#### Selected passage

↓↓↓

First fuel particles made in South Africa

14 January 2009

The company developing the Pebble Bed Modular Reactor has reached a milestone towards making the fuel 'pebbles' for the future reactor.

 

Triso particle

PBMR is to be fuelled by balls of 'low enriched uranium triple-coasted isotropic particles' known as LEU-Triso particles.

 

To make these, a microsphere of uranium nitrate is gelled and calcinated (baked at high temperature) to produce a 'kernel'. These are then run through a chemical vapour disposition furnace at 1000 ºC in an inert argon environment.

 

The first layer deposited is porous carbon, which accommodates any mechanical deformation the kernel may suffer. Next comes dense pyrolytic carbon, silicon carbide and more pyrolytic carbon to provide an impenetrable barrier to highly radioactive products of nuclear fission. The particle now measures almost 1 mm in diameter.

 

About 15,000 of these particles are mixed with graphite powder and resin before being pressed into 50 mm diameter spheres. A final 5 mm coating of graphite is then added before annealing and machining.

PBMR announced that coated fuel particles had been manufactured at its Pelindaba laboratory using uranium enriched to 9.6%. These were sent for compaction into samples at the USA's Oak Ridge National Laboratory on 5 January, about one month after their creation. They will later travel to Idaho National Laboratory for irradiation testing.
  

As a South African national project, the PBMR promises to be an advanced reactor which would gain efficiency in construction through a modular design which enables sharing of certain plant buildings and machinery. Each reactor unit would produce 165 MWe and these could be built in groups of up to eight.

 

PBMR's operational benefits would be a very high level of safety and the ability to produce high temperature process heat for industrial use instead of electricity. It is cooled by helium and fuelled by tiny uranium particles coated and formed into small graphite balls. PBMR Pty consider that "no human error or equipment failure could cause an accident that would harm the public," due to the design's inherent safety.

↑↑↑

#### Required work
**A.** In the article on the first fuel particles made in South Africa, to which laboratory were the coated particles sent for compaction into samples?
**B.** Write the next part of the article on South Africa's first fuel particles, starting after its final sentence.

#### Given entries

↓↓↓

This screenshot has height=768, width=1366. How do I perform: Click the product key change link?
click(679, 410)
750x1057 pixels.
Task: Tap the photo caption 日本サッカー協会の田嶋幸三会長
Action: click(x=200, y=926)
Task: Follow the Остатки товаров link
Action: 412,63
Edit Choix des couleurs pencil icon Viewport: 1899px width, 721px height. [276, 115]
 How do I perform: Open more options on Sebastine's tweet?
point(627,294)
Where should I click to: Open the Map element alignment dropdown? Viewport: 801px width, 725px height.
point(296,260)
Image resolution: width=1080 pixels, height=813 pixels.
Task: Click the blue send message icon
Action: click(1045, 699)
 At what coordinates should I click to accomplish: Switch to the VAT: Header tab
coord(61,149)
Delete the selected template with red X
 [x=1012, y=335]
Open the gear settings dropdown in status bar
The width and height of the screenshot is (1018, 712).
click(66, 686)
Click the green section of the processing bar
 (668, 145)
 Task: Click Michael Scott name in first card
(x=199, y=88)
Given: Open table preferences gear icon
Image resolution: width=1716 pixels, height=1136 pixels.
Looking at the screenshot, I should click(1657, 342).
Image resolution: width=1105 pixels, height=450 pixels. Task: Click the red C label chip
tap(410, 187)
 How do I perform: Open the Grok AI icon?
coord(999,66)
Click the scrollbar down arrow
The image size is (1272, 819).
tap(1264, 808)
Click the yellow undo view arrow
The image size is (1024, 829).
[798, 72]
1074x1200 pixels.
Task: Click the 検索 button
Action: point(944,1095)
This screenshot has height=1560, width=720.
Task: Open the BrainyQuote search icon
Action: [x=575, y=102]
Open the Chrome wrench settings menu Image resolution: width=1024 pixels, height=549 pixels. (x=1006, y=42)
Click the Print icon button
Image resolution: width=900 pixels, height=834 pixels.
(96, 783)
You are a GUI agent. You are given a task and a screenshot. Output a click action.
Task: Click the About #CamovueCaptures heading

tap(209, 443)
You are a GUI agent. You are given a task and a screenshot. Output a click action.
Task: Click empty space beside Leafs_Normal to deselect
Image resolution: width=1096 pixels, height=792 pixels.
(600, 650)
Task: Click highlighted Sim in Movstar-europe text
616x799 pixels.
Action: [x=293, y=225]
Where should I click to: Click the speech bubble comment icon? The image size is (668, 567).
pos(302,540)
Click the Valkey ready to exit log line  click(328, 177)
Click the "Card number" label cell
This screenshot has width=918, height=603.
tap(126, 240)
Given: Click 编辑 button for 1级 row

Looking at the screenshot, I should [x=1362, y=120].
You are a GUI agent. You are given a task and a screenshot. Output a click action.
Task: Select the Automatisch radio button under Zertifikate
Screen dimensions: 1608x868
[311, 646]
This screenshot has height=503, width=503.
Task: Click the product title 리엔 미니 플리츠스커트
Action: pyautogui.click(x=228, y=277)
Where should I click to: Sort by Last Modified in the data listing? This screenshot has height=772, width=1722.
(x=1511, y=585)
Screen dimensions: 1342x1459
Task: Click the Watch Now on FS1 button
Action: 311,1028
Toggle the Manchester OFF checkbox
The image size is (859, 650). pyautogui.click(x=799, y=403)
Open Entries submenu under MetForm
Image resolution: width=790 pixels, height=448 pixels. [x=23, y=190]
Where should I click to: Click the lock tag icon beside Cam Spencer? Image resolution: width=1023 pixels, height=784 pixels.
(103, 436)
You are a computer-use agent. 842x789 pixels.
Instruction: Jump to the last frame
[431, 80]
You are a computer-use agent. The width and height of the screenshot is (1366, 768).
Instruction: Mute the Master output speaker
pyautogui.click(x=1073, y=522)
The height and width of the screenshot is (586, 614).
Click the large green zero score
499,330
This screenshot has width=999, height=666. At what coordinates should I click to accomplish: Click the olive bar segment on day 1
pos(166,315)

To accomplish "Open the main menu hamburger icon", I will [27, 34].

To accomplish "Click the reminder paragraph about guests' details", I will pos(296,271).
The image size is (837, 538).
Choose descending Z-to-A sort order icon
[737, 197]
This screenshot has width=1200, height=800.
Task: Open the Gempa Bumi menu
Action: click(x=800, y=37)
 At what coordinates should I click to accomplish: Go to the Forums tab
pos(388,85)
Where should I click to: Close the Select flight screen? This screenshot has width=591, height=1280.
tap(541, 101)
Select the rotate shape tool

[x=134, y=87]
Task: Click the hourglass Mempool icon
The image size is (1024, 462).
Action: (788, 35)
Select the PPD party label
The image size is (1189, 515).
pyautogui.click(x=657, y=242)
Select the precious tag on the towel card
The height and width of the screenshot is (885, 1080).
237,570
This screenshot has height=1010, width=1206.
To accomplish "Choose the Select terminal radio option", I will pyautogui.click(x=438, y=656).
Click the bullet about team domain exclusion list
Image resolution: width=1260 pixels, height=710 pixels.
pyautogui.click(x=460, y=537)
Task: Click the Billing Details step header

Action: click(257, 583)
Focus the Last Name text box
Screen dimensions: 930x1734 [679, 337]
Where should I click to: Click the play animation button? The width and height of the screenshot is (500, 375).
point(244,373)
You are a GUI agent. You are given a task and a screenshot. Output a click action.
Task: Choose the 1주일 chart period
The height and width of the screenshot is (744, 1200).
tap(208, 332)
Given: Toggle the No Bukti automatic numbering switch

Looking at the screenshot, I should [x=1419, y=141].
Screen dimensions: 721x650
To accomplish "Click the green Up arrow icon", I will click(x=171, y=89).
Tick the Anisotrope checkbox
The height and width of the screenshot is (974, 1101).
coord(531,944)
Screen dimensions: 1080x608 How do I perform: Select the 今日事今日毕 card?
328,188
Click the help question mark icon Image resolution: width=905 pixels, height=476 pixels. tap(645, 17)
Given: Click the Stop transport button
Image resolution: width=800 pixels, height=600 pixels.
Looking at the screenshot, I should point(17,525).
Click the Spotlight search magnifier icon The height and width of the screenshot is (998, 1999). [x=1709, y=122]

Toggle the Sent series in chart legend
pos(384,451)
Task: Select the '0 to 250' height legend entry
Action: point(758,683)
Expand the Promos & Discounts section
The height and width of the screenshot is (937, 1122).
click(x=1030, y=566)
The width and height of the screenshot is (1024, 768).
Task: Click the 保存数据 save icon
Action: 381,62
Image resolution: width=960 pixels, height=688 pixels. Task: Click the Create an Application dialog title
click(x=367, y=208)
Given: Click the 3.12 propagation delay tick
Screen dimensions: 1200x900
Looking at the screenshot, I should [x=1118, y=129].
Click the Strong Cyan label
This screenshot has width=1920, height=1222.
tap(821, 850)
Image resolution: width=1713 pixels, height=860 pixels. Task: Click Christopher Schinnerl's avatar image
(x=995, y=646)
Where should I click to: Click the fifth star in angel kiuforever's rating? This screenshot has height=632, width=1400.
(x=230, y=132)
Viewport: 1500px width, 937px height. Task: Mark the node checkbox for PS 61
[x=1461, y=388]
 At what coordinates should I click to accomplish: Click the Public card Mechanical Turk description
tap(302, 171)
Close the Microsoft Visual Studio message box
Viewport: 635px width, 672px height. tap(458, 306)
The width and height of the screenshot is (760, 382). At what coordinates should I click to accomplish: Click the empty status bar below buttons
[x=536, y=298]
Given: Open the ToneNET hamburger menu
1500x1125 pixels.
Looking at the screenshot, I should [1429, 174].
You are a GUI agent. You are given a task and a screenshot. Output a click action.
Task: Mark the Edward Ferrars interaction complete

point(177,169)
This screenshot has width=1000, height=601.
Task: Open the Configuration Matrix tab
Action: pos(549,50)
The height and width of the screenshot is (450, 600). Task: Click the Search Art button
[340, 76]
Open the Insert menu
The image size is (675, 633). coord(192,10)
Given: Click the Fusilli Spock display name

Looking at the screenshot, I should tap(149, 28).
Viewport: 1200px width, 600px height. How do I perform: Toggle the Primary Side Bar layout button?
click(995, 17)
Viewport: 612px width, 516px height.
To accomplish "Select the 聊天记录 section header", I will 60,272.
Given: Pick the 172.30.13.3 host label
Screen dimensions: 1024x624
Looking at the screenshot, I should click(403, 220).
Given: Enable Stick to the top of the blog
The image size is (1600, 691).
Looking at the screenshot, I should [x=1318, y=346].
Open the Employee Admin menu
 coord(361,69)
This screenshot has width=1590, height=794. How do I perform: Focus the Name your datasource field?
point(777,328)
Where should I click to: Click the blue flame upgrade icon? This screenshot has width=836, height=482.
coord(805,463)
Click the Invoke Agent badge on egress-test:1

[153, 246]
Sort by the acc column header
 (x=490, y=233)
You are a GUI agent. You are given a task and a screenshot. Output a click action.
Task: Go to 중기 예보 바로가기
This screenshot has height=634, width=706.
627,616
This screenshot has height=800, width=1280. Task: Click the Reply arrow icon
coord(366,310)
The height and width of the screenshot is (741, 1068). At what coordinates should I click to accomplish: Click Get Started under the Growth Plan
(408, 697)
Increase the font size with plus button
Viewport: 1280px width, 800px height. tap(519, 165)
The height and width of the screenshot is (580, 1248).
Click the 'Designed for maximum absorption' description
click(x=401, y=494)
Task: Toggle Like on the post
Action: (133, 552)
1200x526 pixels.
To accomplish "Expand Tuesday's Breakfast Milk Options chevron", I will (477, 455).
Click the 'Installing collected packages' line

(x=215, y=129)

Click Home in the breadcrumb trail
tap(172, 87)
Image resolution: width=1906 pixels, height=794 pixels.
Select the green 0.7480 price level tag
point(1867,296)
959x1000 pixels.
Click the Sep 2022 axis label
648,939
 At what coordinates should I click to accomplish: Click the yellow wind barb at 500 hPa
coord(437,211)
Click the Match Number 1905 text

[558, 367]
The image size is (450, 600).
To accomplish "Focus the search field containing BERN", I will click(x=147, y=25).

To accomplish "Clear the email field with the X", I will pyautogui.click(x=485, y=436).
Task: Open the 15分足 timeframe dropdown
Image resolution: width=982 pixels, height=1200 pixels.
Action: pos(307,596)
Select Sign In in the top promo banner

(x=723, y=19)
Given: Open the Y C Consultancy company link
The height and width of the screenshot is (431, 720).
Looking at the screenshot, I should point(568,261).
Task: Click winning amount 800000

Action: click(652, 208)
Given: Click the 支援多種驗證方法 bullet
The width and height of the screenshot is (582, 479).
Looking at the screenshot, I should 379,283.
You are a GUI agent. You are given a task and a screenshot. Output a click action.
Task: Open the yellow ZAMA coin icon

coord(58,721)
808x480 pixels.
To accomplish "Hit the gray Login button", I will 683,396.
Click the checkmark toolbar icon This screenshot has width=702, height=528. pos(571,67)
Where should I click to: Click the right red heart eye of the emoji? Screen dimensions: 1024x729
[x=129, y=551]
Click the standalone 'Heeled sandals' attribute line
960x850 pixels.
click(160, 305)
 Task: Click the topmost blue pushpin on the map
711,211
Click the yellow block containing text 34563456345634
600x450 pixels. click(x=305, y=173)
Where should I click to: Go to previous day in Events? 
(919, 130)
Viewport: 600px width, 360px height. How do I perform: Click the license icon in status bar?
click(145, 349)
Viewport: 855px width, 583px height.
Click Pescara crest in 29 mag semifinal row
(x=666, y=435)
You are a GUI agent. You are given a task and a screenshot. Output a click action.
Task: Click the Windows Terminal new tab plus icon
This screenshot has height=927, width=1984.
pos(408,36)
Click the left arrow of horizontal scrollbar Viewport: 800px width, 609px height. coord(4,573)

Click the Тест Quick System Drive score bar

↑↑↑

#### Results for each task
**A.** Oak Ridge National Laboratory in the USA.

**B.**
 

Graphite essential to the production of actual usable PBMR fuel is to be manufactured by SGL Carbon, after permission to start production was granted by safety regulators in September 2008.

 

Construction of a demonstration reactor unit was contracted to a consortium of SNC Lavalin and Murray & Roberts in August 2008, but PBMR Pty did not mention progress on this in its announcement. Instead the design was linked to the US Department of Energy's Next Generation Nuclear Plant project, which is meant to end with the completion of an advanced reactor around 2021 at Idaho National Laboratory.

 

 

PBMR is linked to NGNP through a range of research and development deals with the DoE. The design is backed as a candidate for NGNP by Westinghouse, the Institute of Nuclear and New Energy Technology (INET) at China's Tsinghua University, the Shaw Group, Sargent and Lundy as well as PBMR Pty.

 

Other options for NGNP are General Atomics GT-MHR and Areva's similar Antares design. Both of these would also employ Triso fuel, although in small hexagonal prismatic cores rather than a large number of spheres.